As shown in Figure 7, although the EoS becomes considerably stiffer when $\beta$ increases, we still cannot have stable stars around 2.6 $M_{\odot }$ because there is a local minimum at D so that A is a saddle point. The blue closed path roughly encloses the stable region for $\mathcal{B}=0.0006$, $\beta =0.1$. By varying $\mathcal{B}$ and $\beta$, the maximal mass of the stable region is about 2.4 $M_{\odot }$, when $\mathcal{B}=0.0007$ and $\beta =0.1$.

5. Conclusions

In this paper, we have extended the usual study of dark and hybrid stars for ${\varphi }^4$ SIDM to more general types of bosonic SIDM models by extracting their EoSs in the isotropic limit so that we can have more access to the complete mass–radius relations for the TOV configurations. Among them, we are especially interested in the ${\varphi }^n$ models which can have a stiff EoS when n is large enough, say $n=10$. These kinds of models can be motivated by the UV $Z_n$ flavor symmetry, which may be a natural symmetry for some higher theories. It is fascinating to further explore this connection between particle physics and the resultant astrophysical compact objects in the future.

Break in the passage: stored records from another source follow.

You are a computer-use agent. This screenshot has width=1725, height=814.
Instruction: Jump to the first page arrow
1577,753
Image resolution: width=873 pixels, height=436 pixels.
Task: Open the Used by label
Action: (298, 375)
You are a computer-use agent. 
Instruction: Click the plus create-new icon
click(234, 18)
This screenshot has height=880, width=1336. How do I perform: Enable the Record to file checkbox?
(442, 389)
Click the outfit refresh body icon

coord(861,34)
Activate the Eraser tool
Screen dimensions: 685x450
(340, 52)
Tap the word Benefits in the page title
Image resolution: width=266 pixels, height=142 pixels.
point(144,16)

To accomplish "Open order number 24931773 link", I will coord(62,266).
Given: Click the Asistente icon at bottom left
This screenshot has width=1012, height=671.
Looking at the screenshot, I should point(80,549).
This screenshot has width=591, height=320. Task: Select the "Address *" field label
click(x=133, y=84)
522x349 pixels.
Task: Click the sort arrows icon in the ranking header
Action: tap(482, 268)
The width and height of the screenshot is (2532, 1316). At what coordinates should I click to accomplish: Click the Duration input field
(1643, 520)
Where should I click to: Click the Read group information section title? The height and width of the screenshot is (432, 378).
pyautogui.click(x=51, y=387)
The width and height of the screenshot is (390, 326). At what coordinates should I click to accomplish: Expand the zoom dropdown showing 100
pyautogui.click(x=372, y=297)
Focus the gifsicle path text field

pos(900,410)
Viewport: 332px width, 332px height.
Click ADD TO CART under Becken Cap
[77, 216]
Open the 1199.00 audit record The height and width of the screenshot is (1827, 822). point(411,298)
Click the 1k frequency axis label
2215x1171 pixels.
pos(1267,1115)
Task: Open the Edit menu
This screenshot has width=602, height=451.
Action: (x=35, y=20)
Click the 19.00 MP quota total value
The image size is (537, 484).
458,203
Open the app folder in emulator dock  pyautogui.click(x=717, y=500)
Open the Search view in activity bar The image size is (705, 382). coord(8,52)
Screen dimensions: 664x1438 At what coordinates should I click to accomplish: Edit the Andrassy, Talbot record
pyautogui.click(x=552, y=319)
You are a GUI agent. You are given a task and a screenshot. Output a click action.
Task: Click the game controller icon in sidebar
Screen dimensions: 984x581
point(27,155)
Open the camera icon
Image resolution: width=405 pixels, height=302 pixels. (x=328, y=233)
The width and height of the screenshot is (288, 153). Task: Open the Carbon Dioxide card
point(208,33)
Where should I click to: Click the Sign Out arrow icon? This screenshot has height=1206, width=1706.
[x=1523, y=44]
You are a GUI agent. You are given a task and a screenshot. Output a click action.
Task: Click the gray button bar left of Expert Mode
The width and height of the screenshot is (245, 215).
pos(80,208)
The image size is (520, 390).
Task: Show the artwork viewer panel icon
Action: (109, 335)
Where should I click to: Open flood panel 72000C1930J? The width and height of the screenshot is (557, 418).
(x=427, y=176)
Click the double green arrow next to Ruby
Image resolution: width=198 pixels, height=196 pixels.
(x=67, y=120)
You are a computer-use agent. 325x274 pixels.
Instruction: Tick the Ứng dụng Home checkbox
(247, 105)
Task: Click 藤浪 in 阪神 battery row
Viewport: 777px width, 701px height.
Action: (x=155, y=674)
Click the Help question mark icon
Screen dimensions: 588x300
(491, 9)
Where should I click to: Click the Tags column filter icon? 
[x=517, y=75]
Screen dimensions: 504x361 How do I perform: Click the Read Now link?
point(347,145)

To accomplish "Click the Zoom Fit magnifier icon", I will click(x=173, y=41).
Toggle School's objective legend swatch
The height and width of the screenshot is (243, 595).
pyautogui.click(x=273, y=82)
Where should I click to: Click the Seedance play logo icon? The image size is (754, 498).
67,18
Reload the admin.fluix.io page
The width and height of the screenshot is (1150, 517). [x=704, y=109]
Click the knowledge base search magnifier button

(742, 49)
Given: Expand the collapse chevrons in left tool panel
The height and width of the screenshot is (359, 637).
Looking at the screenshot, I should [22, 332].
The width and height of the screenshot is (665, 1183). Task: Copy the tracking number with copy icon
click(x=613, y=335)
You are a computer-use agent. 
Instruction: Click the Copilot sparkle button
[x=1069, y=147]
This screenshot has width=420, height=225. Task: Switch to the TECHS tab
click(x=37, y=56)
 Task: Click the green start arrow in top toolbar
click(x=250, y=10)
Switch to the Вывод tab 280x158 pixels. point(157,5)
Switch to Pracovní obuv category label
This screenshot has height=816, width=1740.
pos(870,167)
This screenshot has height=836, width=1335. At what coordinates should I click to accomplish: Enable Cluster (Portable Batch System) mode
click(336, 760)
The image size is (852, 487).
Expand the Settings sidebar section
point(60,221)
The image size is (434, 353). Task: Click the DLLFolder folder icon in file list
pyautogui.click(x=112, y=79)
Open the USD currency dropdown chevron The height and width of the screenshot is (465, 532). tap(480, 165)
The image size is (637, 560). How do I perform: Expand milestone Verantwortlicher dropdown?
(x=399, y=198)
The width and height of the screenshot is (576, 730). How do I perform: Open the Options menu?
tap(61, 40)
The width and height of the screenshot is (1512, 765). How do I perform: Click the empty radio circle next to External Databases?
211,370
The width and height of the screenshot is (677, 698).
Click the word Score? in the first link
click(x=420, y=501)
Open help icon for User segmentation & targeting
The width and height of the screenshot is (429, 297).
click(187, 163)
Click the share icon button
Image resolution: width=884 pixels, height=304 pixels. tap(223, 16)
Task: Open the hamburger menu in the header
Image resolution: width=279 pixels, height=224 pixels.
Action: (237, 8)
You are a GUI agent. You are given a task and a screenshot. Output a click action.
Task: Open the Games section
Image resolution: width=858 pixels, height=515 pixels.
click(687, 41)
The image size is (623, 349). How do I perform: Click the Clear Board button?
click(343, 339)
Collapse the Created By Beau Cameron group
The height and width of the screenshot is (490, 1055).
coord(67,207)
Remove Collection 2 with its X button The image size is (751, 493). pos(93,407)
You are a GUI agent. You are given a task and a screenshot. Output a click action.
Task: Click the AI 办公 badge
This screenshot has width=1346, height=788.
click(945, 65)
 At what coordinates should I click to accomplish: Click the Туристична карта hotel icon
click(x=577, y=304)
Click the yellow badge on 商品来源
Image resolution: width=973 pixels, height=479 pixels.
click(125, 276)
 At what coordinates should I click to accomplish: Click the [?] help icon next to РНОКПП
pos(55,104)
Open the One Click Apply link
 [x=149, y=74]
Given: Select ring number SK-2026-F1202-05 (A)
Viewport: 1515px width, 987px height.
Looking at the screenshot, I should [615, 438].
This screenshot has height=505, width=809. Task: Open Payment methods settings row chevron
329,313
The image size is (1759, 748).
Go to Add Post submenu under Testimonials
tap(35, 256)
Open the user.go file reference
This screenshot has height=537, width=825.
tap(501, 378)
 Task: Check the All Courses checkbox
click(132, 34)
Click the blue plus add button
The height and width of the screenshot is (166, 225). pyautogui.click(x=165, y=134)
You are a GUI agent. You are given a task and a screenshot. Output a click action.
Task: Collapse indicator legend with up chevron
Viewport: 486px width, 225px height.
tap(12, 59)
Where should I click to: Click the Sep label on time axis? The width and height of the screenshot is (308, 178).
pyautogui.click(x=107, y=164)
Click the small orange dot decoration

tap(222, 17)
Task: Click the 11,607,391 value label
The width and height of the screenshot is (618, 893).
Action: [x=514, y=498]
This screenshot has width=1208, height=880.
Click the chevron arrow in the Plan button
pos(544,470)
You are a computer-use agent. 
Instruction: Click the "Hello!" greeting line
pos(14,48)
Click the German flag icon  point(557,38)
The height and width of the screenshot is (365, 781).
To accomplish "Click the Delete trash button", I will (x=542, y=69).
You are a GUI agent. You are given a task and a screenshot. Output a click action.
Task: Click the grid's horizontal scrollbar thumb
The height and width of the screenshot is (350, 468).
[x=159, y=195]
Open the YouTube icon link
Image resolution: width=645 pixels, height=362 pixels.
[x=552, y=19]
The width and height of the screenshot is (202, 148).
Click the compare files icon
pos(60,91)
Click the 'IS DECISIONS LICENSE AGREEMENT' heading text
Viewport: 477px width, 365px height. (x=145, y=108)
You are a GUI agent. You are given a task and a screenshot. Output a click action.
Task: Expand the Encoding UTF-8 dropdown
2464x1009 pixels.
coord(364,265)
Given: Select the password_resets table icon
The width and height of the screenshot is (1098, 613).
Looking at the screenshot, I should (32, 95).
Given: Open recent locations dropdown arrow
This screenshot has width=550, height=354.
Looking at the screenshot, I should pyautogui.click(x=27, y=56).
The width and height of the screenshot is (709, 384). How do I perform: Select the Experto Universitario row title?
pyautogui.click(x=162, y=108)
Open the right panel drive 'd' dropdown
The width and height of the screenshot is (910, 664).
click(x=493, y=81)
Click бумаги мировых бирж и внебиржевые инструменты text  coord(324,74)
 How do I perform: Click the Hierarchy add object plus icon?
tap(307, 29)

In general, it is easy to tune the parameters in SIDM to yield compact objects with masses comparable to or higher than the ones of neutron stars. Therefore, it is interesting to check the dark star possibilities by the future observations of the compact objects via the gravitational wave observations. Similar conclusions can be reached for the hybrid stars of scenarios I and II made of nuclear and bosonic SIDMs. In particular, many such kinds of dark and hybrid stars can have masses more than 2.6 $M_{\odot }$, and thus can be adopted to explain the recent GW190814 in which one companion compact object with such a mass has been identified by parameter estimation, which is hard to be explained by the usual EoSs for neutron stars.

On the other hand, the hybrid stars of scenario III are subjected to the saddle instability, and it is difficult for such kind of stars to have higher mass such as 2.6 $M_{\odot }$. However, in this paper, we do find such a stable massive configuration when the n of the ${\varphi }^n$ model rises up to 10 for which the saddle instability around 2.6 $M_{\odot }$ is lifted. Although in practice it is hard to tell if a compact object can be the hybrid stars of scenario III in the near future, we may hope that the obstacle will be overcome in the long run to have precise measurements on the structure of the stars via gravitational wave detection to pin down the scenarios. Despite that, theoretically, it is interesting to see the existence of some mass bound by the saddle instability. In this paper, we simply assume that the BTM criteria still work for the mixing fluids without the mutual interaction, applying it to judge the saddle instability. It will be illuminating to study the saddle instability by directly examining the eigenspectrum of the radial oscillation modes.

Overall, our work demonstrates the intriguing interplay between the particle physics models of dark matter and the astrophysical observations via the gravitational wave detection. We hope this will encourage more works to explore the dark matter physics via the study of dark and hybrid stars in the new era of gravitational astronomy.